[Dataset entries]
- - - - - - -

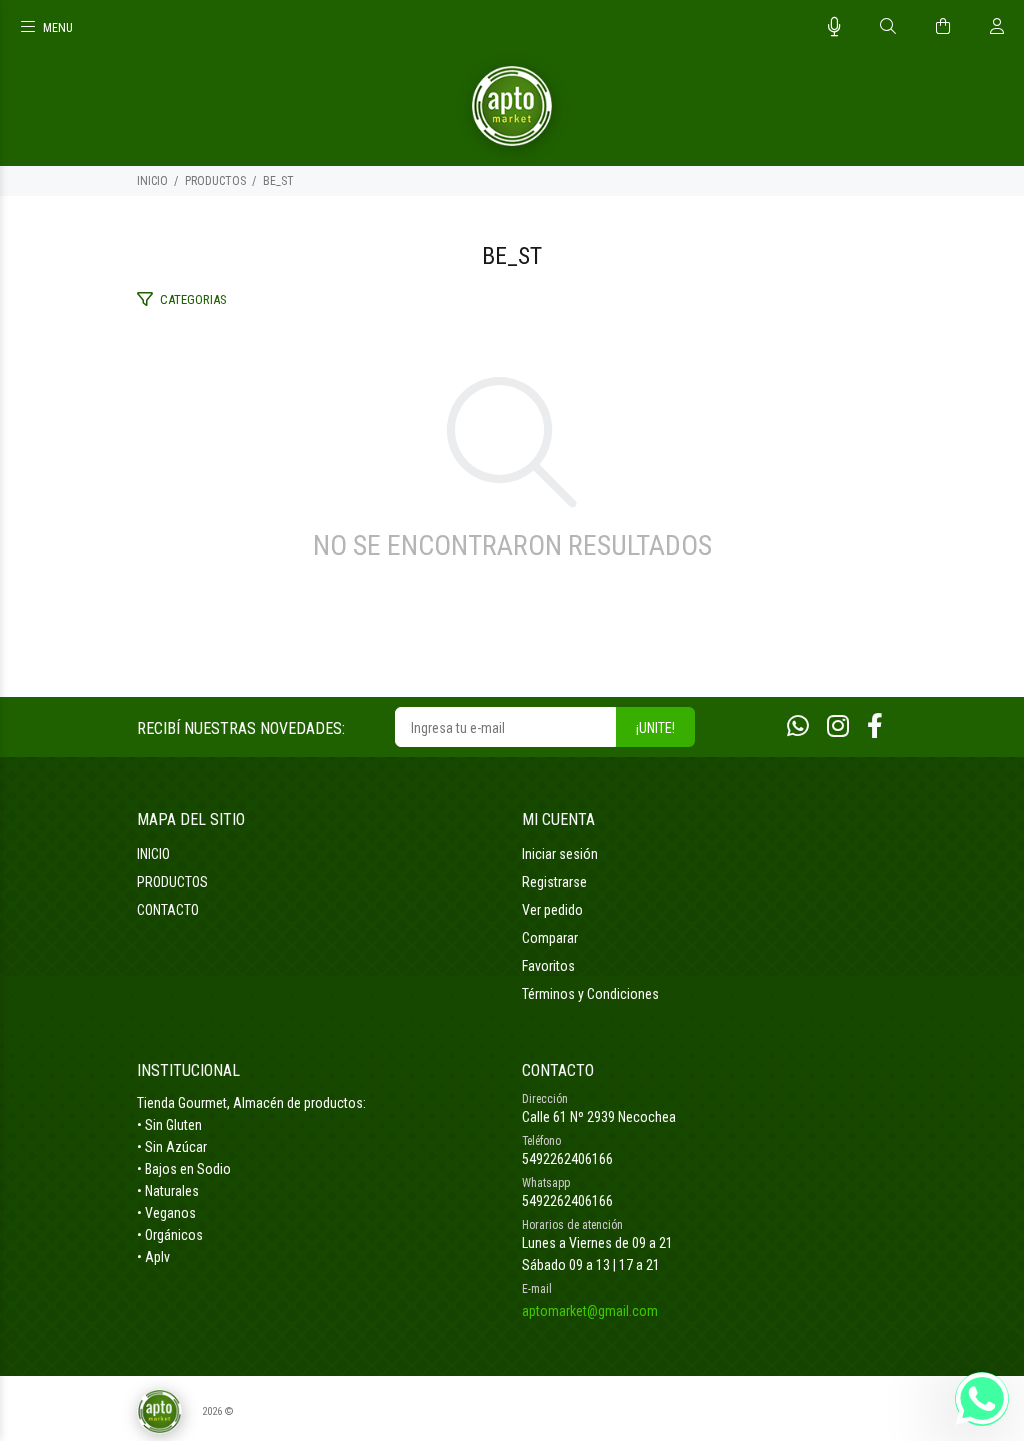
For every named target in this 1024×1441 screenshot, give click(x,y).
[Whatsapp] (798, 726)
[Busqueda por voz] (834, 27)
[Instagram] (838, 726)
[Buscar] (888, 27)
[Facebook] (875, 726)
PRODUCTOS (215, 181)
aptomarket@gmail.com (590, 1311)
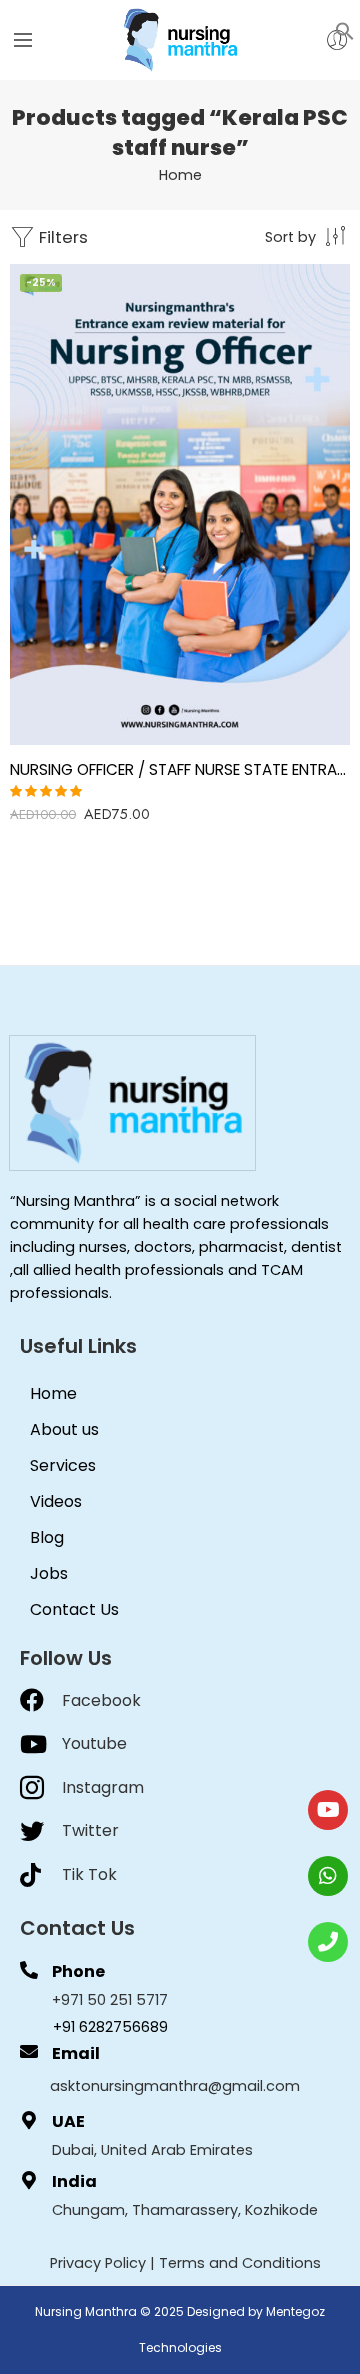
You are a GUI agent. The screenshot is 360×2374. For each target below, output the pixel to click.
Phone (78, 1971)
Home (180, 175)
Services (63, 1465)
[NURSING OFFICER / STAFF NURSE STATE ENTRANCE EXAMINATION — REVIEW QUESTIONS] (180, 504)
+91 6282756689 (110, 2027)
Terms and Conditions (240, 2263)
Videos (56, 1501)
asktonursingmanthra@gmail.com (175, 2086)
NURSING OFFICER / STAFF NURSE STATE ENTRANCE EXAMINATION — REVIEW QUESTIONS (180, 769)
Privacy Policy (98, 2263)
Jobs (49, 1573)
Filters (61, 237)
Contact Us (74, 1609)
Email (76, 2053)
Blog (47, 1537)
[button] (345, 30)
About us (64, 1429)
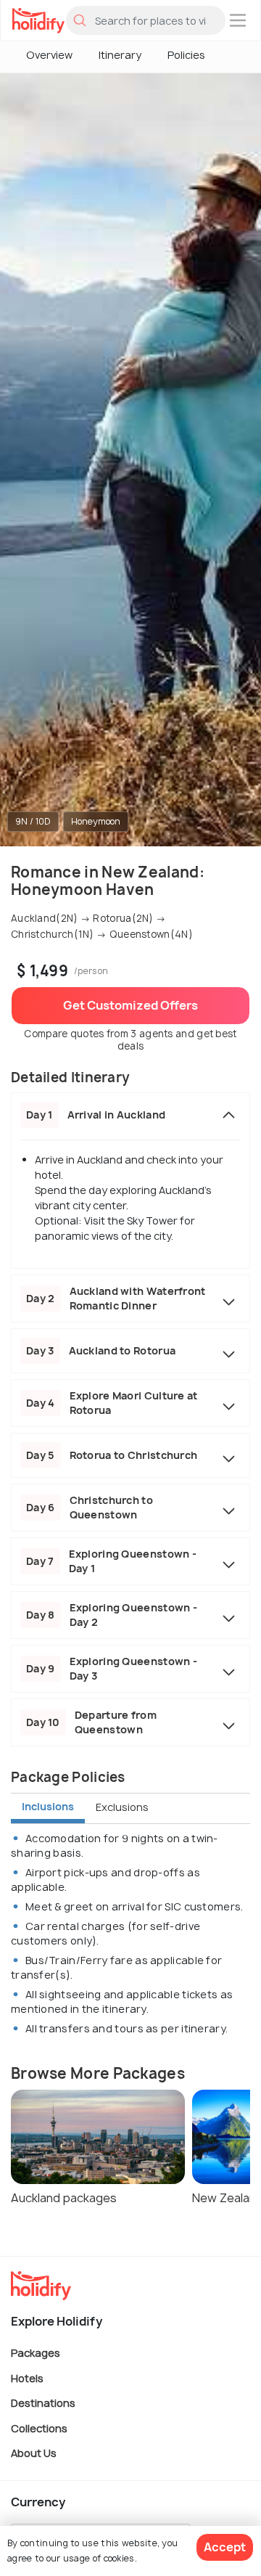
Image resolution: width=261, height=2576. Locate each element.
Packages (35, 2353)
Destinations (43, 2403)
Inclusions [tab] (48, 1806)
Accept (225, 2547)
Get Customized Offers (130, 1005)
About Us (34, 2453)
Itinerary (120, 55)
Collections (39, 2427)
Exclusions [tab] (122, 1807)
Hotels (27, 2377)
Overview (49, 55)
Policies (186, 55)
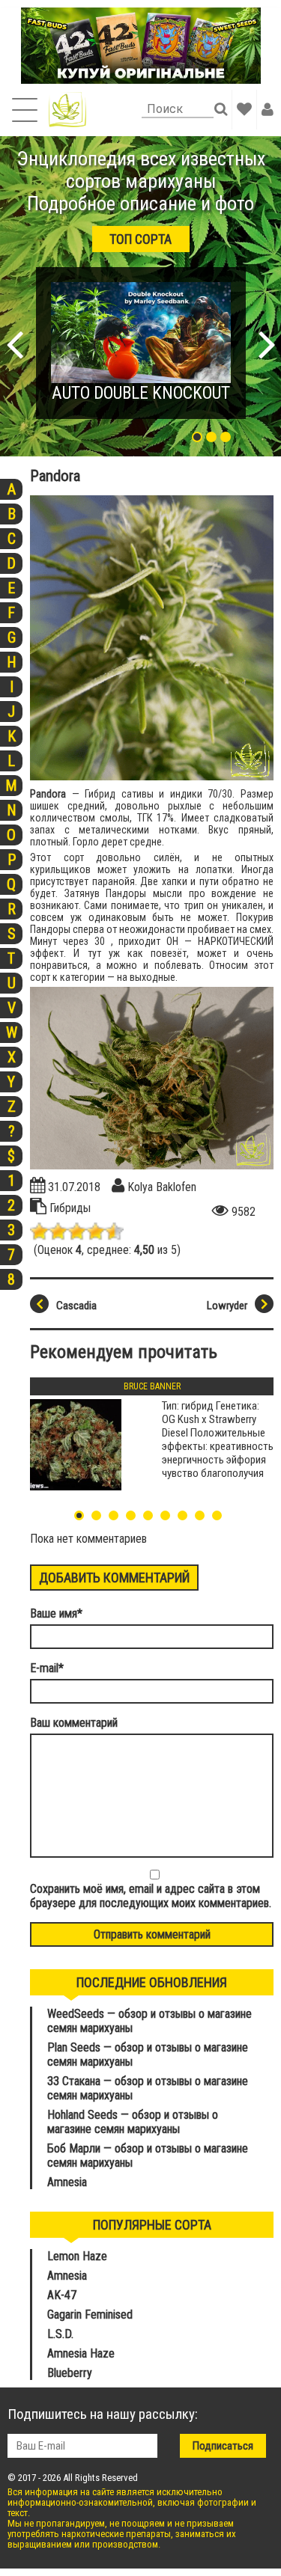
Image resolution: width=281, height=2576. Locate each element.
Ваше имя (56, 1613)
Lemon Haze (77, 2256)
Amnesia (67, 2182)
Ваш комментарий (74, 1723)
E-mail (47, 1668)
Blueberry (69, 2373)
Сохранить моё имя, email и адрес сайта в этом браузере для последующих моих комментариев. (150, 1896)
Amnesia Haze (81, 2353)
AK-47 (61, 2295)
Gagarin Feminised (91, 2314)
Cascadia (76, 1305)
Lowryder (227, 1305)
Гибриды (70, 1208)
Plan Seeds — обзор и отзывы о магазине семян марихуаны (147, 2054)
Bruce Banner (152, 1386)
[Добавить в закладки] (244, 109)
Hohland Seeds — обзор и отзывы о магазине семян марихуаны (132, 2122)
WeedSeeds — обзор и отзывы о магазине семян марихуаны (149, 2021)
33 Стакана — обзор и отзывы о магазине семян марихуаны (147, 2088)
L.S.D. (60, 2334)
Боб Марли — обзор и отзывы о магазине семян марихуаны (147, 2155)
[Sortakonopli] (67, 109)
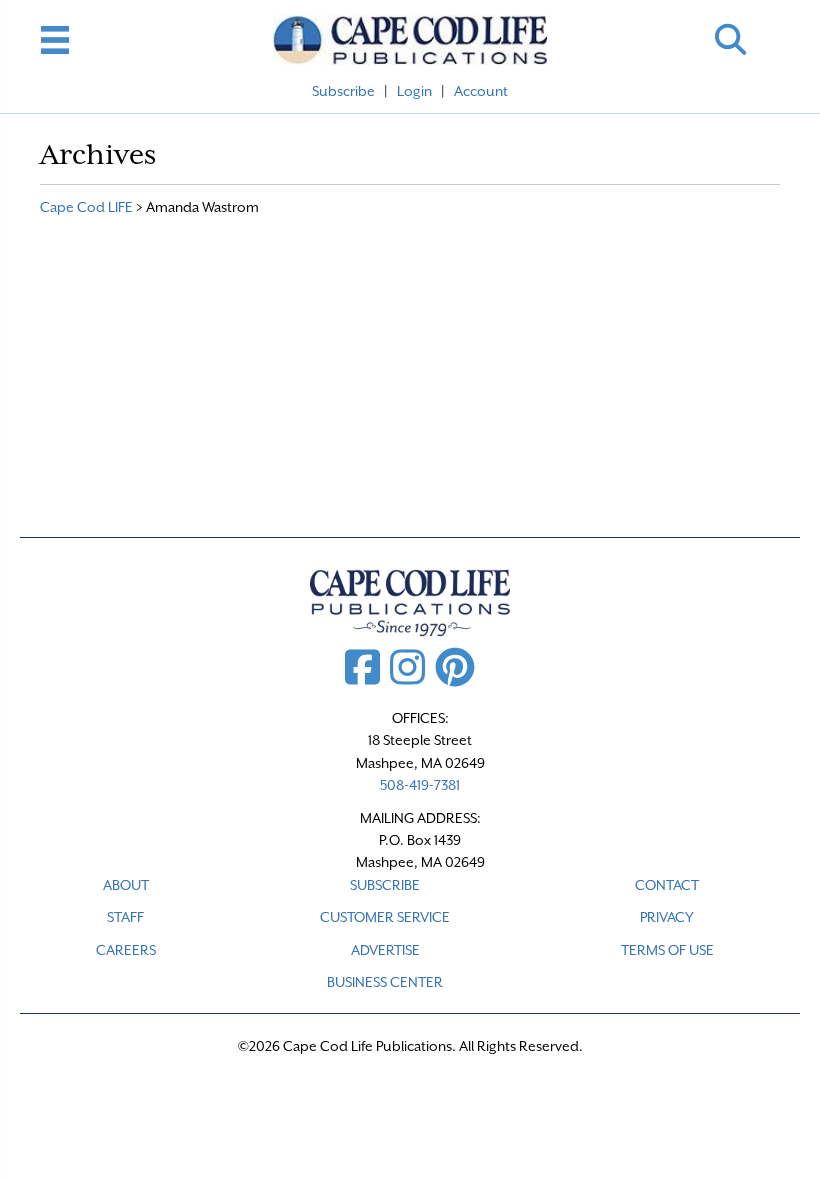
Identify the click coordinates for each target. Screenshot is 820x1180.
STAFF (125, 917)
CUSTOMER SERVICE (385, 917)
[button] (730, 39)
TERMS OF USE (667, 950)
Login (414, 91)
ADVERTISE (385, 950)
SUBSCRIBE (385, 885)
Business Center (385, 982)
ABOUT (126, 885)
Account (481, 91)
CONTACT (667, 885)
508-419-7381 (420, 785)
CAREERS (126, 950)
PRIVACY (667, 917)
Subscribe (343, 91)
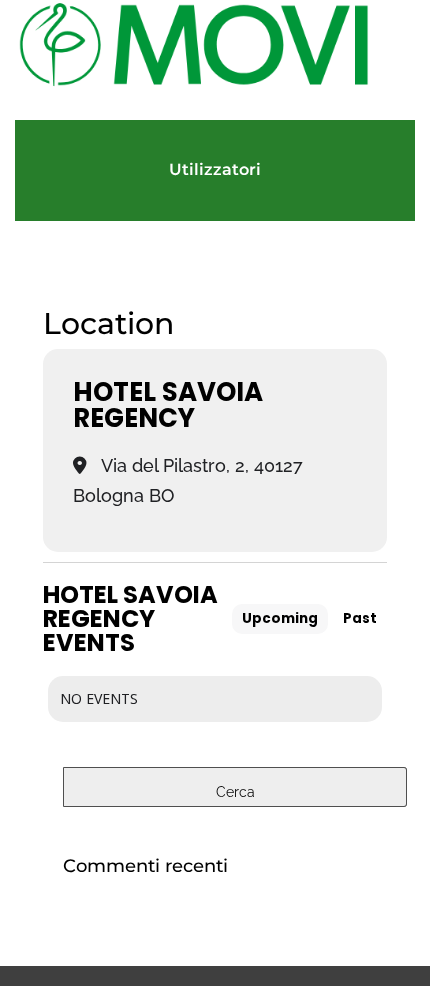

- - - - - - -

Exercise goal:
Every record is to be reproduced exactly, with no pictures included.

Response to the exercise:
For every named target in this 1024×1441 screenshot, give click(x,y).
[Whatsapp] (798, 726)
[Busqueda por voz] (834, 27)
[Instagram] (838, 726)
[Buscar] (888, 27)
[Facebook] (875, 726)
PRODUCTOS (215, 181)
aptomarket@gmail.com (590, 1311)
You are a GUI agent. The screenshot is 360×2374. For each target below, output the pixel to click.
Phone (78, 1971)
Home (180, 175)
Services (63, 1465)
[NURSING OFFICER / STAFF NURSE STATE ENTRANCE EXAMINATION — REVIEW QUESTIONS] (180, 504)
+91 6282756689 (110, 2027)
Terms and Conditions (240, 2263)
Videos (56, 1501)
asktonursingmanthra@gmail.com (175, 2086)
NURSING OFFICER / STAFF NURSE STATE ENTRANCE EXAMINATION — REVIEW QUESTIONS (180, 769)
Privacy Policy (98, 2263)
Jobs (49, 1573)
Filters (61, 237)
Contact Us (74, 1609)
Email (76, 2053)
Blog (47, 1537)
[button] (345, 30)
About us (64, 1429)
Image resolution: width=261, height=2576. Locate each element.
Packages (35, 2353)
Destinations (43, 2403)
Inclusions [tab] (48, 1806)
Accept (225, 2547)
Get Customized Offers (130, 1005)
About Us (34, 2453)
Itinerary (120, 55)
Collections (39, 2427)
Exclusions [tab] (122, 1807)
Hotels (27, 2377)
Overview (49, 55)
Policies (186, 55)
Image resolution: width=281, height=2576. Locate each element.
Ваше имя (56, 1613)
Lemon Haze (77, 2256)
Amnesia (67, 2182)
Ваш комментарий (74, 1723)
E-mail (47, 1668)
Blueberry (69, 2373)
Сохранить моё имя, email и адрес сайта в этом браузере для последующих моих комментариев. (150, 1896)
Amnesia Haze (81, 2353)
AK-47 (61, 2295)
Gagarin Feminised (91, 2314)
Cascadia (76, 1305)
Lowryder (227, 1305)
Гибриды (70, 1208)
Plan Seeds — обзор и отзывы о магазине семян марихуаны (147, 2054)
Bruce Banner (152, 1386)
[Добавить в закладки] (244, 109)
Hohland Seeds — обзор и отзывы о магазине семян марихуаны (132, 2122)
WeedSeeds — обзор и отзывы о магазине семян марихуаны (149, 2021)
33 Стакана — обзор и отзывы о магазине семян марихуаны (147, 2088)
L.S.D. (60, 2334)
Боб Марли — обзор и отзывы о магазине семян марихуаны (147, 2155)
[Sortakonopli] (67, 109)
Identify the click coordinates for each target. Screenshot is 820x1180.
STAFF (125, 917)
CUSTOMER SERVICE (385, 917)
[button] (730, 39)
TERMS OF USE (667, 950)
Login (414, 91)
ADVERTISE (385, 950)
SUBSCRIBE (385, 885)
Business Center (385, 982)
ABOUT (126, 885)
Account (481, 91)
CONTACT (667, 885)
508-419-7381 (420, 785)
CAREERS (126, 950)
PRIVACY (667, 917)
Subscribe (343, 91)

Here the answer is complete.